---- Recorded information

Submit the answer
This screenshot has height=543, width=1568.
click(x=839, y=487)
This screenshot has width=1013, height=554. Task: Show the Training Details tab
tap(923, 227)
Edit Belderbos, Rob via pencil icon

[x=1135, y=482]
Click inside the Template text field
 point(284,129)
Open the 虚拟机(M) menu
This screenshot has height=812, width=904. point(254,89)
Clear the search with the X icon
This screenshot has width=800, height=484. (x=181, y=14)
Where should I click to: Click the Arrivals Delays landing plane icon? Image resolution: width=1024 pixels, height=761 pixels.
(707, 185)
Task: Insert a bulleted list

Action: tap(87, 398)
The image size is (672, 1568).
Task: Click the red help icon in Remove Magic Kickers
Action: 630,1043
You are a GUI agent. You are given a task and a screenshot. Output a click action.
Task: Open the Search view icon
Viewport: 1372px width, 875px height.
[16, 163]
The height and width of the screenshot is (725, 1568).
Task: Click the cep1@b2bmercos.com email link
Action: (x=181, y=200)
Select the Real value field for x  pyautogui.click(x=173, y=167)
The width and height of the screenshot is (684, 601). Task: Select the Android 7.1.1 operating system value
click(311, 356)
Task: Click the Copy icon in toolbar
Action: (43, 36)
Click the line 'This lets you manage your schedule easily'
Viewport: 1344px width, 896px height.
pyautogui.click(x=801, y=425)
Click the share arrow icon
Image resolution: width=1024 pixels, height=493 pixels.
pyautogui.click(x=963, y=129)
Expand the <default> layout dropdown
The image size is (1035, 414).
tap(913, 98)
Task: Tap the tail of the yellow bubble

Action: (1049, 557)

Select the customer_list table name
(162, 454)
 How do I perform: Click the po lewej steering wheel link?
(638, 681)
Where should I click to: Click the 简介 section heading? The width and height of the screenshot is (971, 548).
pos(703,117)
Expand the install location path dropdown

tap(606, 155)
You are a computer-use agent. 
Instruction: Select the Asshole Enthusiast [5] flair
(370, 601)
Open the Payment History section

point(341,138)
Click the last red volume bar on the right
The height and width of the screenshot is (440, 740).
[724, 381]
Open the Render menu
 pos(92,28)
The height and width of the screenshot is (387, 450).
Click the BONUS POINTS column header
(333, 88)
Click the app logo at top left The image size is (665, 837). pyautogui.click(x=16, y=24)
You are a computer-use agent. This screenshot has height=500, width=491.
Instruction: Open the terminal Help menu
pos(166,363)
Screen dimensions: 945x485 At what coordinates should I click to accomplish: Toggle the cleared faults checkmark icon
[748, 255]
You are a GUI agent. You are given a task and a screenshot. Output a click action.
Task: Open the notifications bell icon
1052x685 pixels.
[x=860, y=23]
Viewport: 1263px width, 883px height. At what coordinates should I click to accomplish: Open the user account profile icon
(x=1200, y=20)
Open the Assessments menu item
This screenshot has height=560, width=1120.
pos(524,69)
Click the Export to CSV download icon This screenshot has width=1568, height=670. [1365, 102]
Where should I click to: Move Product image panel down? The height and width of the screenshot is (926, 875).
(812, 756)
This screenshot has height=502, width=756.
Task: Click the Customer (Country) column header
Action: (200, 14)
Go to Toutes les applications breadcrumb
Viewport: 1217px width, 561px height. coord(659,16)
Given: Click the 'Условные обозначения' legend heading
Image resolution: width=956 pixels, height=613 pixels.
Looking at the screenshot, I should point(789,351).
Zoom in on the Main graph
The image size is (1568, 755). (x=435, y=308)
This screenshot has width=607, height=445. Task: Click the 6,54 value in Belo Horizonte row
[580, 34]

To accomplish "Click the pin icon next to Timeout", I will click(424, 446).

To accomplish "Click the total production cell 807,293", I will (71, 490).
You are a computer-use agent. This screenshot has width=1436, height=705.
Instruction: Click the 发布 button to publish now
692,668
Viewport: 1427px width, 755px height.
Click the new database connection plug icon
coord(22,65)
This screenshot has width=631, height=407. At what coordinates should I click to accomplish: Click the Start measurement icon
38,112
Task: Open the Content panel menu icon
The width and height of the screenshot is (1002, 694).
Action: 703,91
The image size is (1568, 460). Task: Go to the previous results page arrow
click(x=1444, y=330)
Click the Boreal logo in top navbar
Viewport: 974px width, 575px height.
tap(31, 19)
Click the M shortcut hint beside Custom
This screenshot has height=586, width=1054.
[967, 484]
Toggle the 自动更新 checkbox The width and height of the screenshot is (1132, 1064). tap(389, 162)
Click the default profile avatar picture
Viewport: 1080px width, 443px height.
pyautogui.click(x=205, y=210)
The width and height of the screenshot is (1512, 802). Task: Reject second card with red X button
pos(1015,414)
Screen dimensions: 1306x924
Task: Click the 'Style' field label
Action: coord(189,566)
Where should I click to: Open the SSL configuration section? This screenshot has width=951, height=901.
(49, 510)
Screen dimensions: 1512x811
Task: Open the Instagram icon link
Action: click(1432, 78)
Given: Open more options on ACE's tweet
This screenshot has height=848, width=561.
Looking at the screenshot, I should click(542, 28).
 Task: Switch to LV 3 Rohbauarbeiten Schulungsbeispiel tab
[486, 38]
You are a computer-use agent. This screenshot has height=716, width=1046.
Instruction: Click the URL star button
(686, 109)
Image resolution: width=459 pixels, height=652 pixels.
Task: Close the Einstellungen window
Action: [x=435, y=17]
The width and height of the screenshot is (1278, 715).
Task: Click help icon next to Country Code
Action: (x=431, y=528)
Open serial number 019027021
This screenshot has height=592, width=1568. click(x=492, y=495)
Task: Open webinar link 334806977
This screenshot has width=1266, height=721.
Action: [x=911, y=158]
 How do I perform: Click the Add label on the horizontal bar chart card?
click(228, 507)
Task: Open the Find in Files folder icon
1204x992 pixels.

--------

Write out exactly each line of the entries, starting at the one containing "Task: Open the Find in Files folder icon" and finishing with the last line.

§ Solution to this problem:
Task: Open the Find in Files folder icon
1204x992 pixels.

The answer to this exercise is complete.